I am new to event driven development, and I feel lost when I try to implement events that should pass the core/UI boundary.
In my program I have the following (example in c#):
UI.RuleForm Core.RuleList UI.ResultForm
Cell 1 Rule 1
Cell 2 Rule 2
Cell 3 Rule 3
What I want is:
when a RuleForm
cell changes, it will update the corresponding rule in RuleList
. And when the RuleList
changes, the resultFrom will be recalculated from the rules.
My current thought is that, in order to keep core logic separated from UI logic (i.e. core should know nothing about UI), core should then only generate events, but not processing events generated by others.
So I have to create some kind of UI.RuleListWrapper
which can process RuleForm
change events, updating Core.RuleList
. RuleList
in term should fire OnChange
events that UI.ResultForm
can use.
So in summary, my questions are:
I want to know if my reasoning and purposed implementation is okay or not, which probably means: should a core module be able to process events generated by outside UI Is my separation some kind of "mysophobia", or has it been done before. Are there other better approaches?
You set the mvc
tag. In MVC you have a MODEL containing the data and the business logic (or domain specific logic, if you prefer). You have a VIEW which displays the data and accepts user input. The view contains a strict minimum of code. Finally you have a CONTROLLER, which ties view and model together and orchestrates the whole thing.
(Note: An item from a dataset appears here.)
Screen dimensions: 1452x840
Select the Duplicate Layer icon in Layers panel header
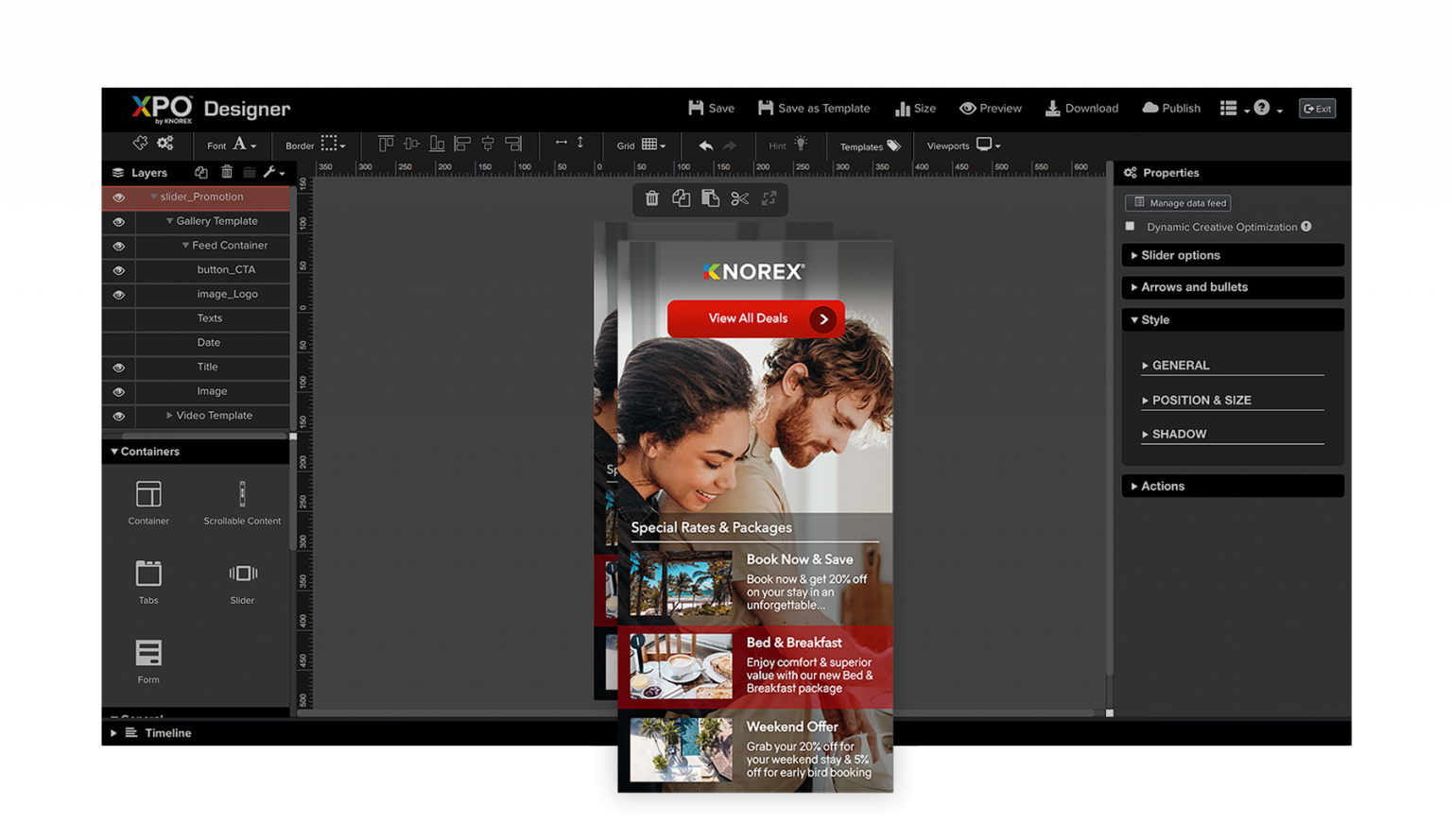[201, 172]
The missing part in your example is the controller.
The MVC pattern exposes a general idea but does not specify any implementation details. Therefore you will find implementations of MVC that working quite differently.
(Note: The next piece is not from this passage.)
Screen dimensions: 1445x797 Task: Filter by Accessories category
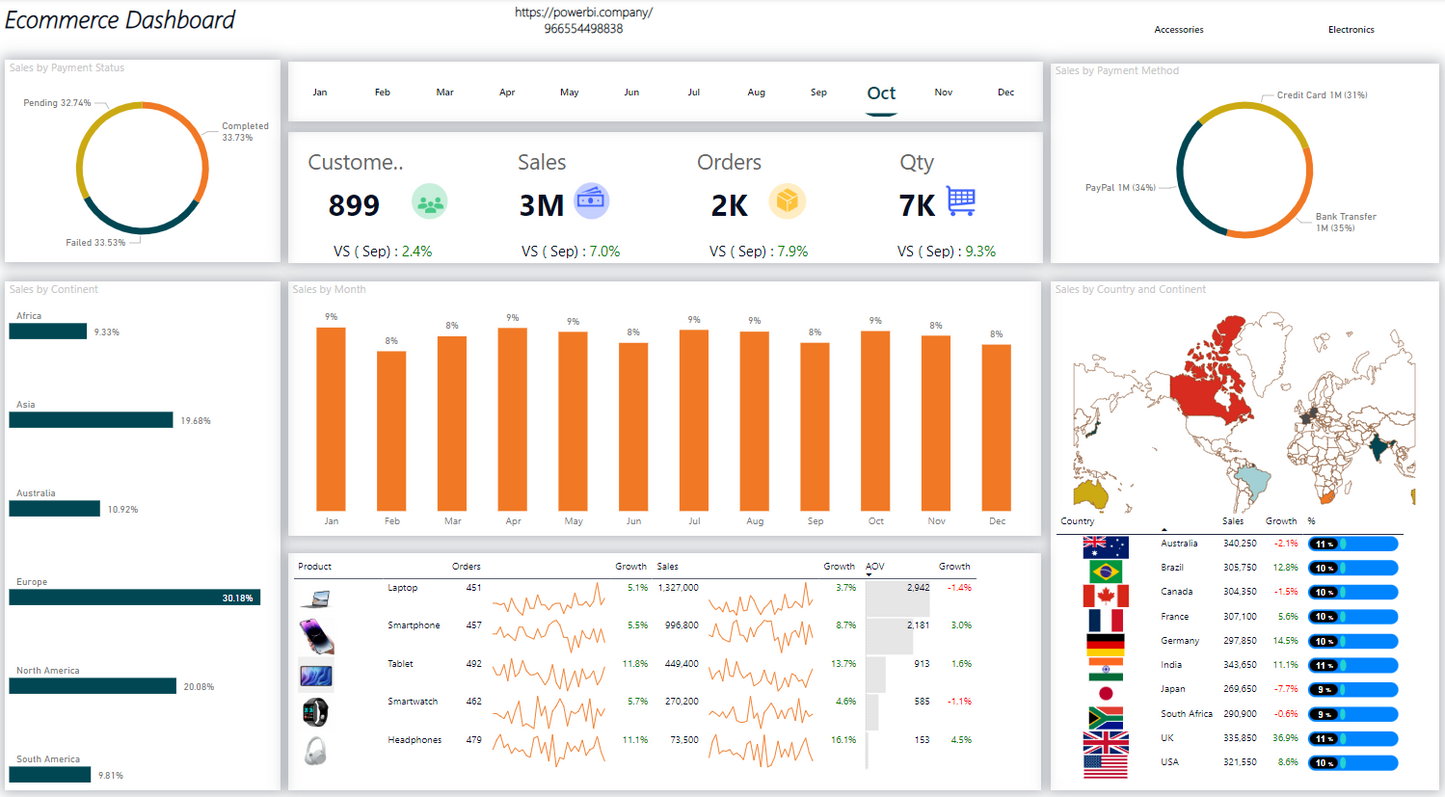click(1178, 30)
The model does not know anything about the view or the controller. Usually the view does not know the controller. The main challenge of implementing MVC is to find an adequate way to communicate between M, V and C. I think that it is a good idea to take advantage of object-data binding when working with .NET and directly bind the view to the model. (This might not be "pure" MVC, but this does not hurt anybody.) The model should implement INotifyPropertyChanged
. It allows the model to communicate with the view and the controller without knowing any details about them. The controller can optionally subscribe to the PropertyChanged
event of the model in order to take appropriate actions when a property has changed, like telling the view to enable or disable a control, for instance. The controller would also subscribe button click events of the view and trigger the appropriate actions.
The controller can also communicate with other controllers, allowing you to display the result of an operation in one M-V-C trio on another view.